Les éducateurs du foyer ont partagé plusieurs vidéos de la scène dans une boucle WhatsApp professionnelle, utilisée par les éducateurs de la section des 6-10 ans où vit Eliott. Dans ces échanges, certains affirment qu’il s’agissait d’« une sanction », selon les éléments consultés par la rédaction. (France Info)

Alertes internes et conséquences pour l’enfant

Sur cette boucle WhatsApp, d’autres éducatrices réagissent immédiatement et soulignent la gravité de la situation. L’une écrit : « Si c’est une blague, pour rappel, c’est un groupe WhatsApp professionnel et non un groupe de potes.
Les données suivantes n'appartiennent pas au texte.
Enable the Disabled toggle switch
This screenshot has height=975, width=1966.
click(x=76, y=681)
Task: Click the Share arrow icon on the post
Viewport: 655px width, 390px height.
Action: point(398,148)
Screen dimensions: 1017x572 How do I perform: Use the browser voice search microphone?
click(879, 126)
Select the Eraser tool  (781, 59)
Si c’est pas une blague, c’est très très grave. » Malgré cette mise en garde, l’enfant reste la cible de moqueries de la part d’un éducateur.

D’autres éducatrices demandent à leurs collègues de prévoir un bonnet pour Eliott pour le lendemain, jour de classe. L’enfant porte ce bonnet pendant au moins quatre mois, sa maîtresse l’autorisant à le conserver en classe, car il fait l’objet de moqueries de la part de ses camarades.
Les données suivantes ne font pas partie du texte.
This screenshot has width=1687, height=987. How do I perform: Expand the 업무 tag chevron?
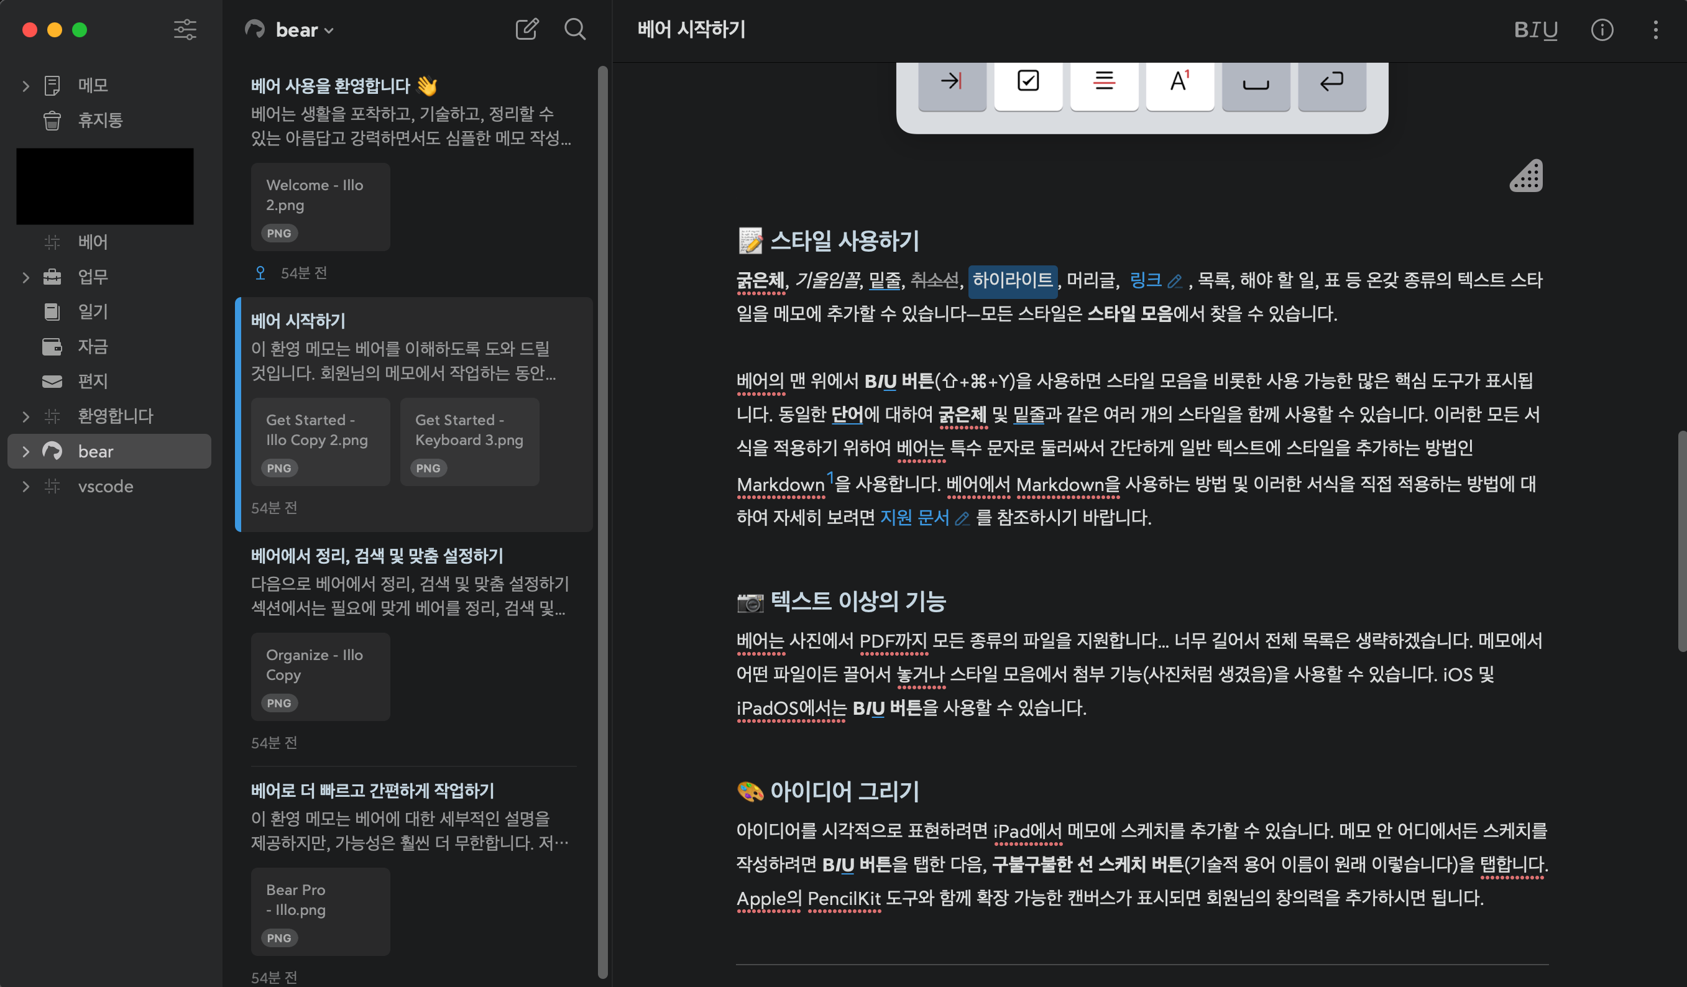(25, 277)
Réaction des autorités et procédure judiciaire

Face à ces faits, la Ville de Paris estime qu’aucune justification avancée – poux, accord de l’enfant ou autorisation de la mère – ne peut « légitimer la violence infligée ». La collectivité indique avoir saisi « sans délai » l’autorité judiciaire et annonce son intention de se constituer partie civile.

« Je condamne fermement ces faits inacceptables. Raser les cheveux d’un enfant comme sanction est une atteinte grave à sa dignité. C’est la raison pour laquelle je saisis le procureur de Paris », écrit Stéphanie Rist, ministre de la Santé, sur X ce mercredi.

Parallèlement, une enquête administrative est ouverte au sein de la structure. Cette enquête conduit au renouvellement de l’équipe encadrante du foyer. La Ville précise par ailleurs que l’enfant a fait l’objet d’une « attention particulière » et qu’il a exprimé le souhait de rester dans ce foyer, disant s’y « sentir bien malgré l’épisode violent ».

L’éducatrice a été suspendue par l’association qui gère le foyer, selon RMC.

Critiques sur la réactivité de la mairie

Selon Europe 1, le foyer affirme d’abord que la mère de l’enfant avait donné son accord ou qu’il s’agissait de traiter des poux. L’avocat de la famille conteste ces justifications et les qualifie de non recevables au regard des faits. Il s’étonne également du délai de réaction de la mairie de Paris. La municipalité n’a communiqué publiquement qu’au moment de l’annonce de la saisine de la justice, alors qu’elle était informée de la situation depuis le mois de septembre.

« On a bel et bien des éducatrices qui ont de leur propre chef rasé un enfant, ce qui est tout bonnement interdit, ce n’est pas dans leurs missions. Alors est-ce que ce sont des violences, est-ce que c’est du harcèlement, au fond est-ce que ce n’est pas les deux ? C’est toute la question qu’on se pose », affirme l’avocat de la maman d’Eliott à France Info.

Une ancienne éducatrice du foyer, encore marquée, déclare : « Quand on regardait ce petit garçon, on avait l’impression qu’il sortait d’une chimiothérapie. » « Eliott avait très honte, il était très triste. Il demandait quand ses cheveux allaient repousser », a-t-elle ajouté.

Une crise structurelle dans la protection de l’enfance

La Convention nationale des associations de protection de l’enfance (CNAPE) décrit un contexte très dégradé dans le secteur. Elle affirme : « La protection de l’enfance souffre d’une crise de recrutement sans précédent, profonde et d’ampleur nationale. ». Selon elle, « les associations, à bout de souffle, ne parviennent plus à assurer leurs missions d’accompagnement et de protection dans le respect des besoins et des droits de l’enfant, des exigences de qualité et de sécurité ».

La CNAPE souligne que « les métiers de la protection de l’enfance n’attirent plus de candidats du fait de la très faible rémunération, de la dégradation des conditions de travail et du peu de reconnaissance accordée aux professionnels ». Faute de postes pourvus, « les établissements et services fonctionnent en sous-effectif et font appel à des professionnels peu qualifiés », ce qui pèse sur la qualité des prises en charge.